Chicago PMI Slips to 61.1
The Chicago Purchasing Managers Index (Chicago PMI) dropped slightly to 61.1 in October
after jumping more than ten points to 62.4 in September but remained in positive territory for the fourth consecutive month after spending a full year below 50. However, New Orders was the only main index to post gains for the month, rising 0.2 points. All other indices declined, led by a 5.9 point drop in Production. Prices Paid was stable after jumping nearly ten points in September. Two special questions were asked in October. The first was whether respondents were planning to make working virtually a permanent option for employees. The answers revealed a high degree of uncertainty, with 45.8% being unsure, 35.6% saying no and 18.6% supporting working remotely. The second question asked if companies had reevaluated their supply chain hoping to take China out of their equation. While the majority, 47.4% had not, one third of respondents had adjusted supply chains. Looking back to when the series began in 1967, the PMI has ranged from 20.7 in June 1980 to 81.0 in November 1973.
               
Wholesale Prices Rise 0.4%
The Producer Price Index (PPI) rose 0.4% in September
after rising 0.3% in August and 0.6% in July. In the 12 months through July the PPI rose 0.4%, the first positive year-over-year reading in six months. Excluding the volatile food, energy and trade services components, producer prices rose 0.4% in September and was up 0.7% year over year. The overall increase in the PPI was about twice what economists had expected but was primarily driven by prices returning to normal as the economy reopened rather than a sustained increase in inflation. The wholesale cost of goods increased 0.4%, boosted by a 14.7% increase in the price of iron and scrap. Analysts noted that while pandemic-related price distortions are reversing, the trend in inflation is expected to remain subdued for some time.
 
Q3 GDP Soars 33.1%
GDP soared at a record annualized rate of 33.1%
after plunging 31.4% in the second quarter, according to the first estimate from the Commerce Department.

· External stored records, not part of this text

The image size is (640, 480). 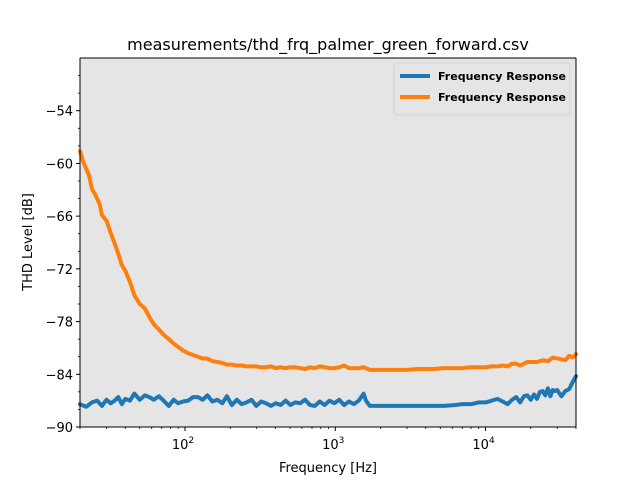 What do you see at coordinates (484, 444) in the screenshot?
I see `x-tick-label: 104` at bounding box center [484, 444].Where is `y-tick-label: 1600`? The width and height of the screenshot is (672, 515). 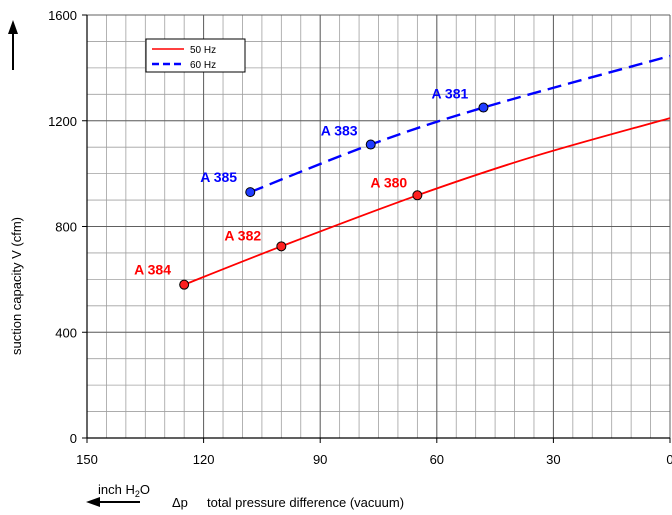
y-tick-label: 1600 is located at coordinates (62, 16).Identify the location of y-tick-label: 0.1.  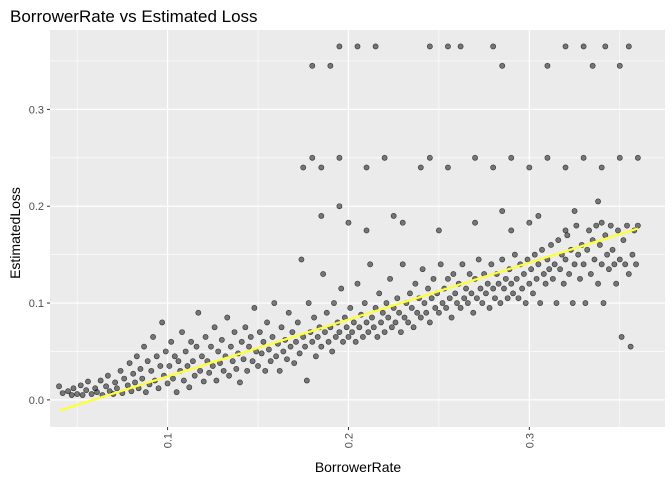
(36, 304).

The big increase in GDP was widely anticipated and driven by a 40.7% increase in personal consumption expenditures, which reflects the reopening of the economy. Consumer spending on goods has been much stronger than spending on services, most likely because many services involve close personal contact. Nevertheless, personal spending on services rose a solid 38.4% in Q3 after plummeting 41.8% in Q2. Other areas of strength included business spending on equipment, which jumped 70.1% and easily offset the 35.9% drop in the second quarter. Residential construction soared 59.3%, but nonresidential construction spending fell 14.6%, the fourth consecutive quarterly decline for this spending component. Growth in the fourth quarter is expected to slow sharply, with analysts predicting that GDP will grow at an annualized rate around 6%, assuming that severe CV19 restrictions are not put back in place. Analysts remain concerned that a full business recovery could take longer as the virus resurges and many business sectors remain under pressure.